もちろんそれを向けられている前田家元はそれ以上の恐怖を出して必死になって逃げていたがそんなことをあざ笑うかのように真里谷信政は傷を負っていないもう片方の足を持っていた刀で突きさしてそれを受けた瞬間に前田家元は悲鳴を上げて泣いていた。






更にすぐに殺さずに次は左腕をその次は右腕を刺していたぶっていた、その時の真里谷信政の表情は無表情もしくは笑っており敵味方問わずに本当に人間がすることなのかと恐怖を感じてみていた。
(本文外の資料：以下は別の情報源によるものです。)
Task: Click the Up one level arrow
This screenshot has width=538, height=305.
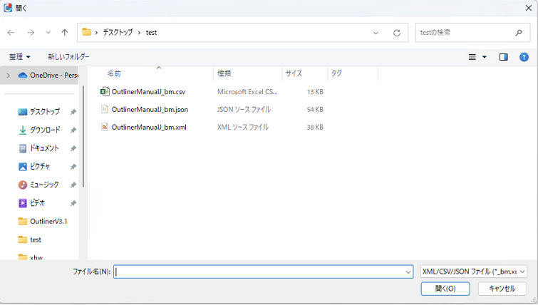Action: [x=65, y=33]
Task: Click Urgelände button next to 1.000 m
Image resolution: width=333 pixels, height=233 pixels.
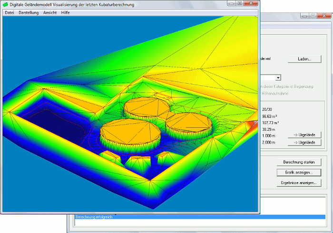Action: pyautogui.click(x=304, y=135)
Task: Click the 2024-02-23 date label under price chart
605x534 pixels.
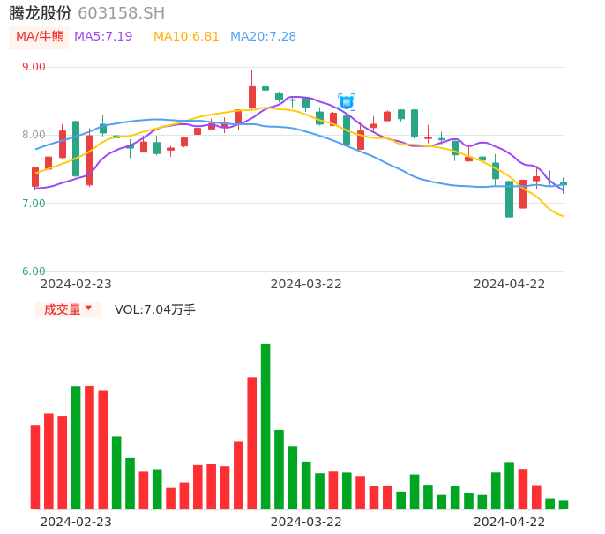Action: coord(76,284)
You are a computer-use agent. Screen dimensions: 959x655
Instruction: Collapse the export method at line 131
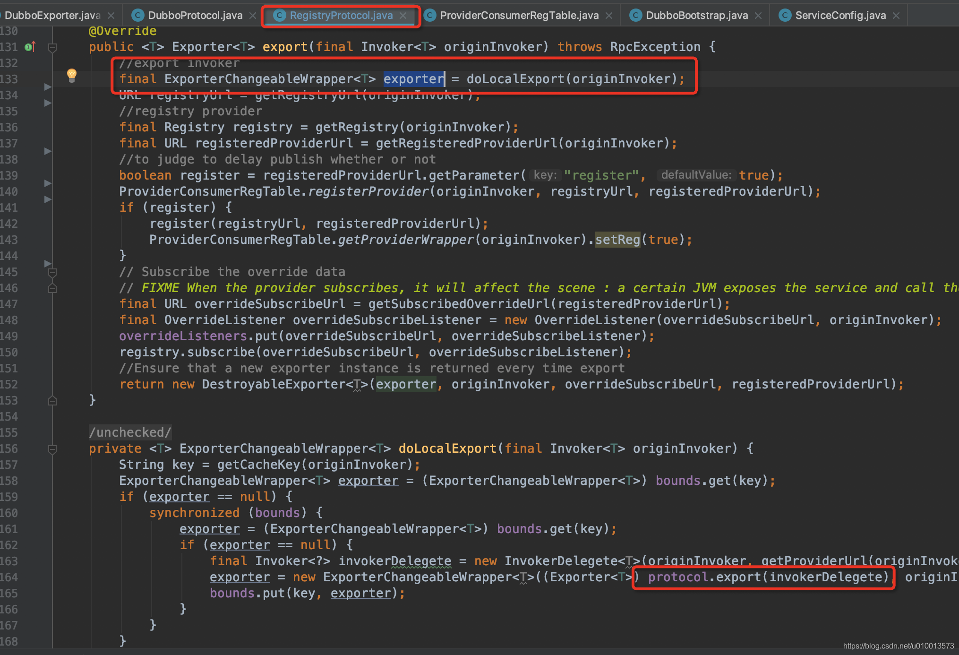click(x=52, y=47)
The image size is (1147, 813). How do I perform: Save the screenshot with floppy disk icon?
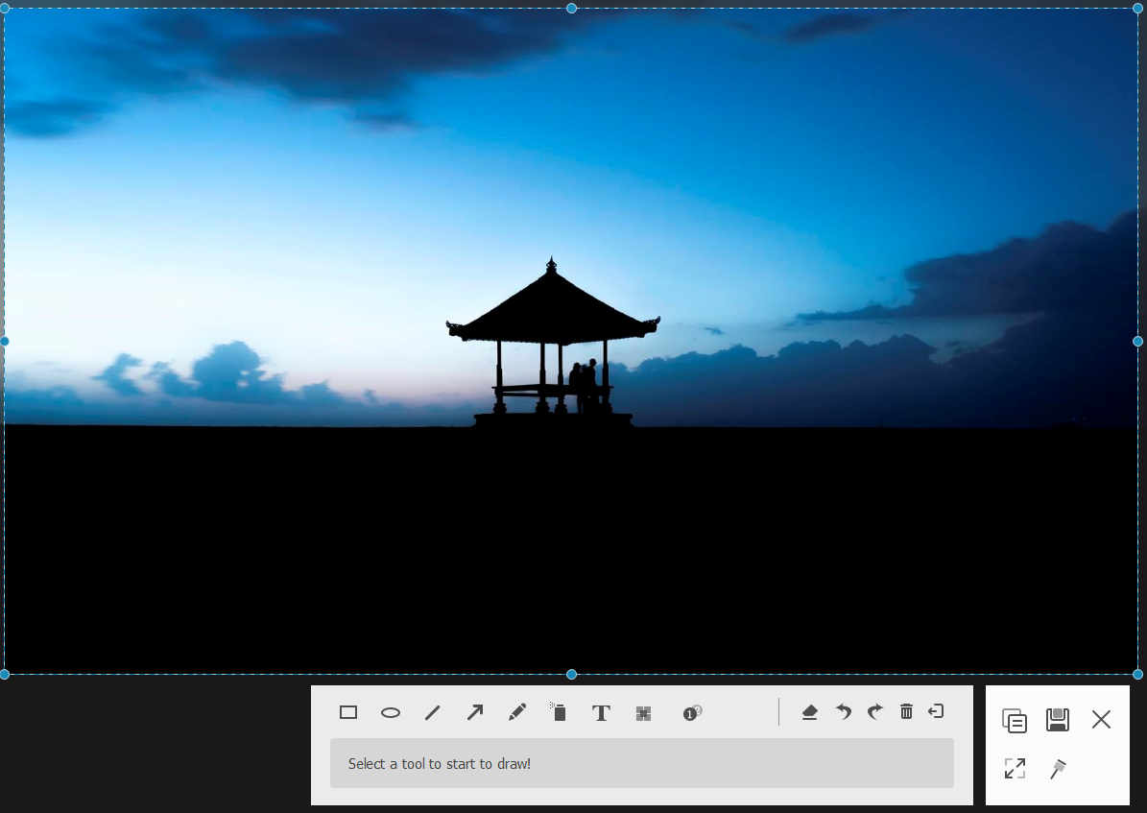[1058, 720]
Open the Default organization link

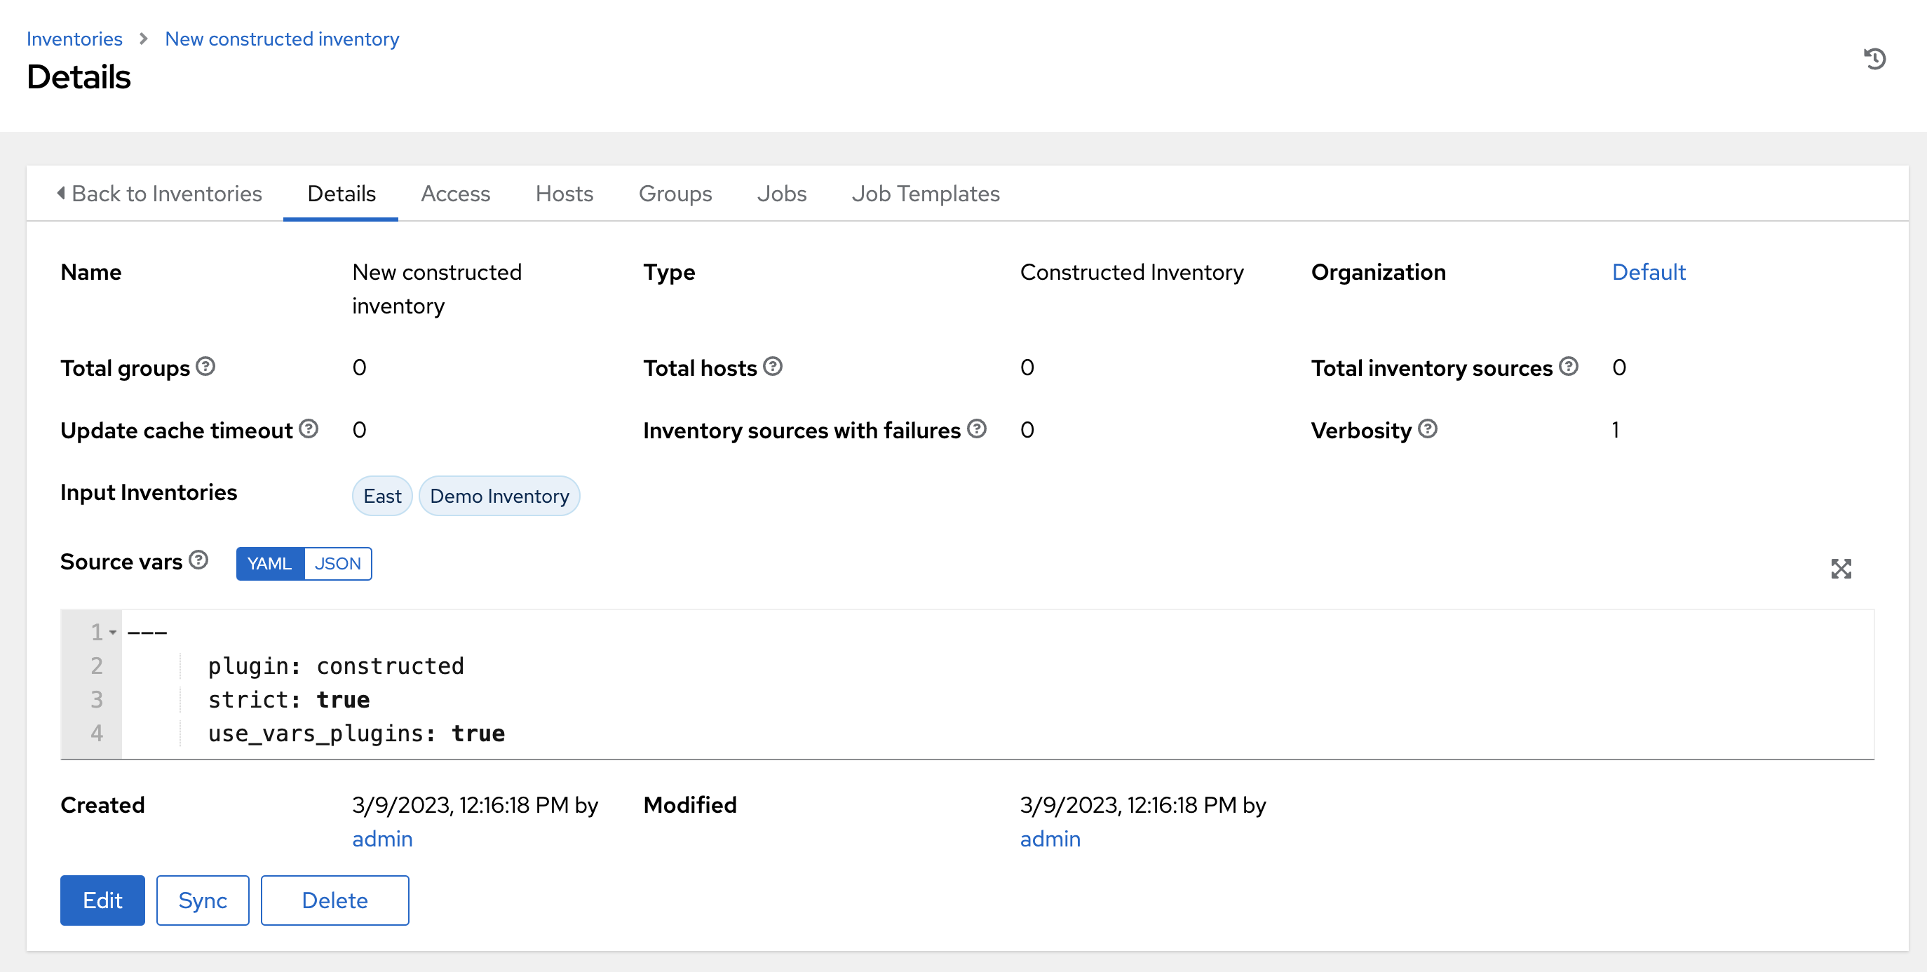(x=1648, y=272)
そして痛みの余りで前田家元はもういいから殺してくれとお願いをしてきたがどうして敵のお願いを聞かなければならないのだと言って止めを刺そうとはしなかった。そう、自然と力が尽きるまでいたぶるつもりであった。






前田家元はただひたすらにお願いをしていたが聞いてはくれずにそのままにして死んでいくのだなと冷たい声でそう言ってその場から離れてすぐに真里谷軍勢に対して






「皆の者、これより下総の国を一気に制圧をする。功をあげたい者、名前を残したいものは我に続けーー」






そう言うと真里谷軍勢は一気に進軍をした、そして佐竹家の足軽たちも勢いがある真里谷家に寝返りをして一緒に進軍をした、その時に誰もいなくなり前田家元のところに一人の武者が現れた。
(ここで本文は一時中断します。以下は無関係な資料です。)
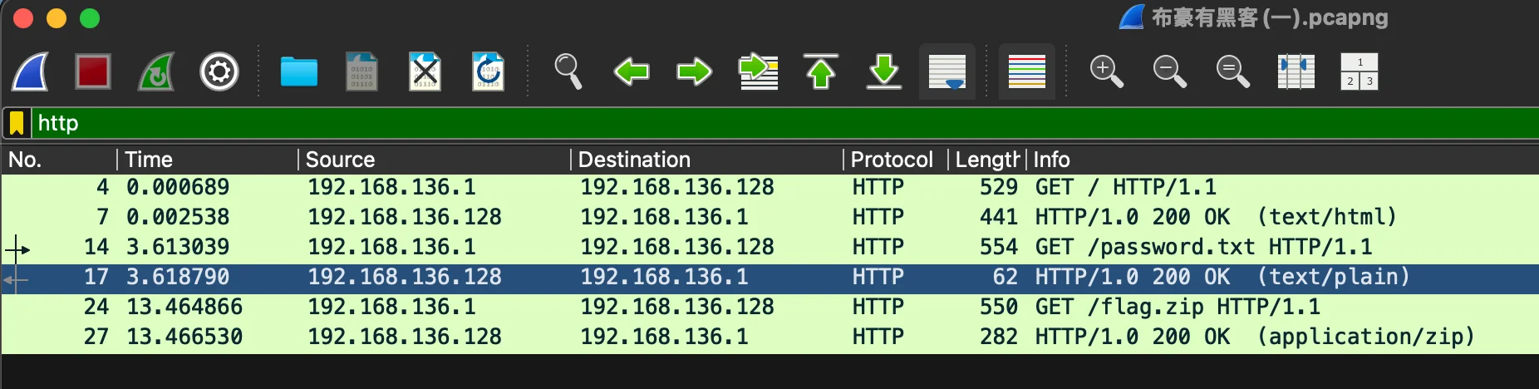Open capture options gear icon
This screenshot has width=1539, height=389.
(219, 71)
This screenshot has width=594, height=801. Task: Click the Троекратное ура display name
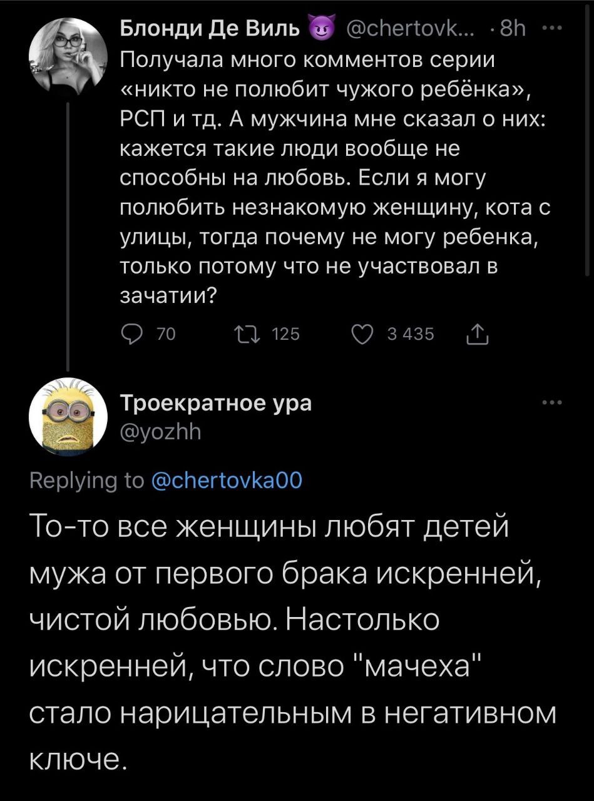215,404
「前田殿、あなたは確かに俺たちに対して酷いことをしてきた・・・けれど今回は殿が余りにもひどすぎる。武士としてせめての情けだ」






そう言って苦しんでいる、前田家元を止めを刺しに来ていた。それを見てありがとうございますと言って安堵をしていたそこに太田康資が刀で首を刎ねった。






太田康資は本当に今回のこのことは正しいと言えるのであろうか、それにしてもこれで真里谷家は一気に大きくなると思って先に進軍した真里谷信政に向かって走る前に太田康資は礼をして立ち去った。
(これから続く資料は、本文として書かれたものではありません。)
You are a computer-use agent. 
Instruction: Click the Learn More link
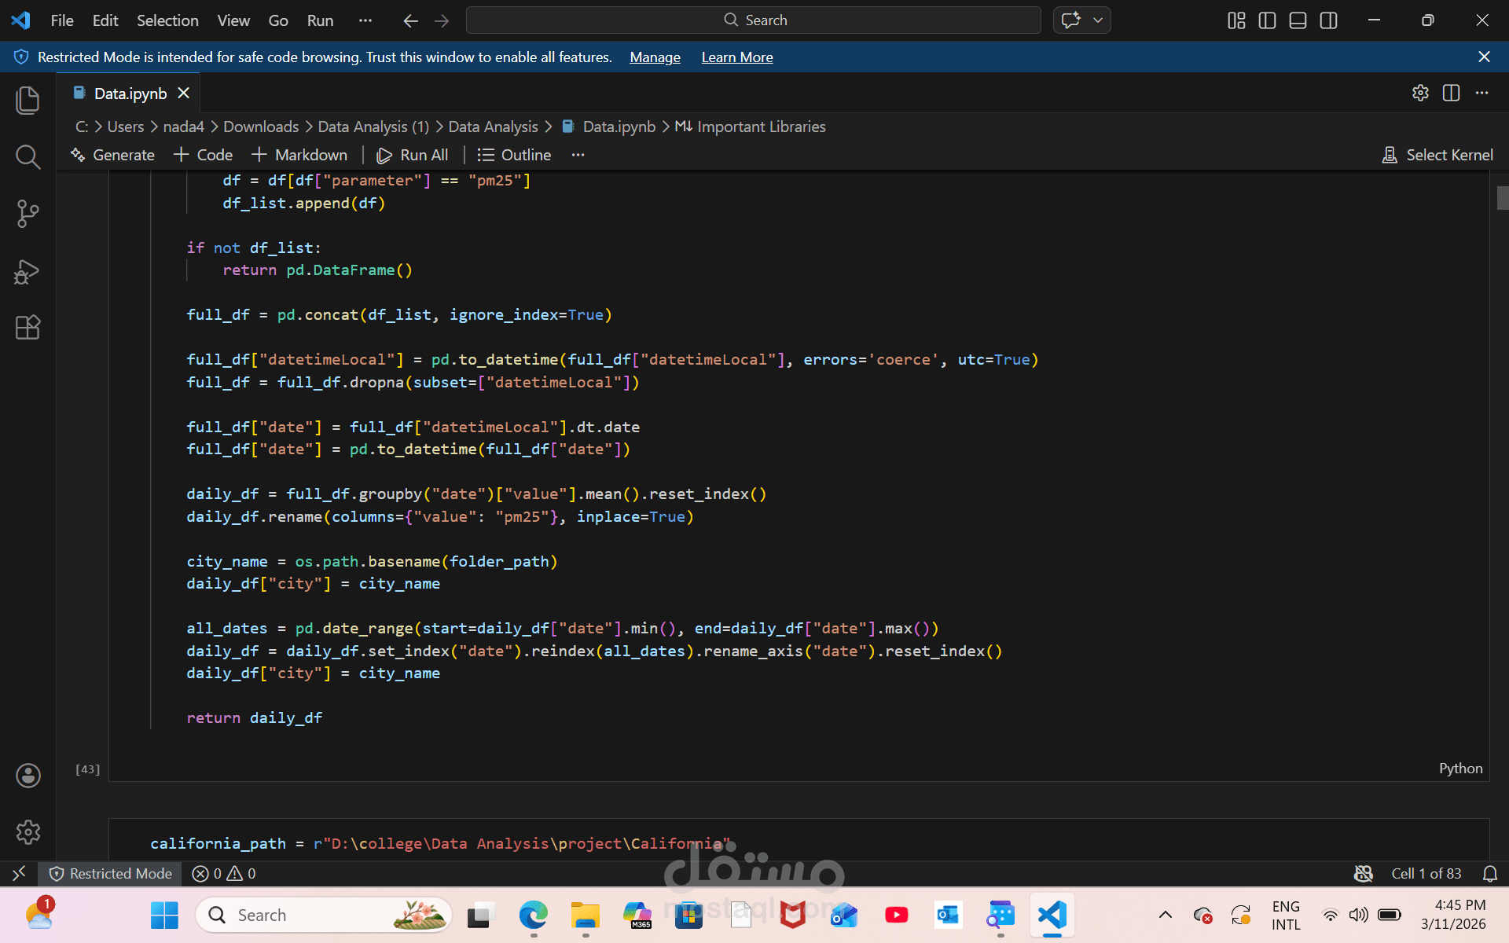coord(736,57)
この戦いで重臣と言える者たちが一気に亡くなり下総の国に勝ち戦の勢いで攻めて戦わずに下総の国を統一させたと思っていたら休む暇を与えることせずにそのまま常陸の国に侵攻をした。






そこでも二人の死が余りにも大きいためにほとんどの者たちが逃げて無人となった城を次々へと落としていた。こんな強行軍をするためにも兵糧などをこの三年間、貯めておりそこは問題はなかった。






そんな快進撃をして佐竹家の本拠地、太田城に迫った。流石にここでは籠城戦の構えをしていたがそれでもここまでの快進撃を聞いて籠城をしている者たちには動揺が走っていた。そのために諏訪姫やそして北条氏康の娘など引き渡し、そして下総の国と常陸の国を真里谷家に譲って和平交渉をしてきた。






それを受けた真里谷信政はここまでは勝ち戦と今まで貯めてきた兵糧などのおかげで来れたが流石に厳しくなってきているか。足軽たちにも疲れが出て来ている、ここは多くは求めずにこれを受け入れるか。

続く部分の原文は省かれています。